An additional calculation was performed in an attempt to examine the normal changes in DLLs. Alterations in the DLLs were evaluated by measuring the change in length during the gait cycle. The ratio between the maximal stance phase length and the minimal swing phase length was calculated, finding a normative and symmetrical value when defining the percentage of decrease in DLLs during the gait cycle. The HJC-HEEL decreased by 19%, the HJC-AJC by 15%, and the HJC-FF by 9%. A higher ratio was due to a higher change in DLL caused by shortening during the swing phase. HJC-HEEL and HJC-AJC shortened during the swing phase at a greater pace than the HJC-FF to achieve minimal foot clearance [
35], thus presenting a higher ratio of change. Abnormal gait deviations leading to changes in DLLs, such as increased knee flexion during the stance phase, might induce short DLLs or stiff knee gait during the swing phase which could cause elongation of the DLLs, demonstrating abnormal changes in the leg length versus normal ratio. In addition, HJC-FF might perform differently owing to its dependency on ankle joint movements, thereby equine gait or drop foot during the swing phase might lead to an altered HJC-FF pattern and change in ratio. Thus, DLLs are dependent on the amount and timing of gait deviation. A higher discrepancy in HJC-FF might indicate ankle joint involvement. Patients presenting with a pathological gait have been found to exhibit different DLL patterns and discrepancies [
20], which accordingly should lead to a different maximal to minimal DLL ratio, differentiating from normal gait pattern. DLLs were normalized to the physical measurement of the ASIS to MM in order to formulate a reference for abnormal gait, allowing the identification of abnormal changes in DLL patterns as well as a discrepancy in the magnitude of DLLs due to gait deviations.

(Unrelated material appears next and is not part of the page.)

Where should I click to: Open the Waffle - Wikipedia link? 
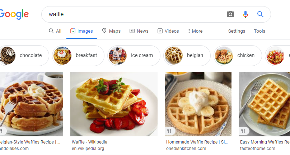click(89, 142)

Limitations of our study may be related to the fact that the normative dataset was based on young healthy participants assumed to present normal kinematics when walking at their convenient walking speed. Age, body characteristics, and walking speed might cause changes in kinematics and influence DLLs. A wider spectrum of normal healthy subjects should serve as a normal database comparing a matched pathological gait. However, DLL discrepancy should not be affected unless discrepancies occur in gait kinematics. In addition, DLLs patterns, discrepancies, and ratios between maximal and minimal DLLs during the gait cycle should be measured amongst patients presenting with a pathological gait in order to evaluate the ability of this measurement to discriminate between normal and abnormal gait and correlate between gait deviations and the different DLLs.
5. Conclusions
DLL measured during the gait cycle based on a valid and reliable gait model, performed on 40 healthy subjects, was found to be consistent and trustworthy. Normal values were set for DLL including patterns of change during the gait cycle, time of maximal and minimal DLLs, and ratio of change. DLLs were also normalized and might serve as a reference for abnormal gait deviation reflected by abnormal DLLs, which is beyond the scope of the study. Abnormal DLLs might indicate abnormal gait deviations and might promote a new perspective of analyzing gait alongside kinematic and kinetic data, which might consequently improve treatment decision-making. However, this was not evaluated in the present study, and further studies measuring the effect of abnormal gait on DLLs are needed to validate this measurement.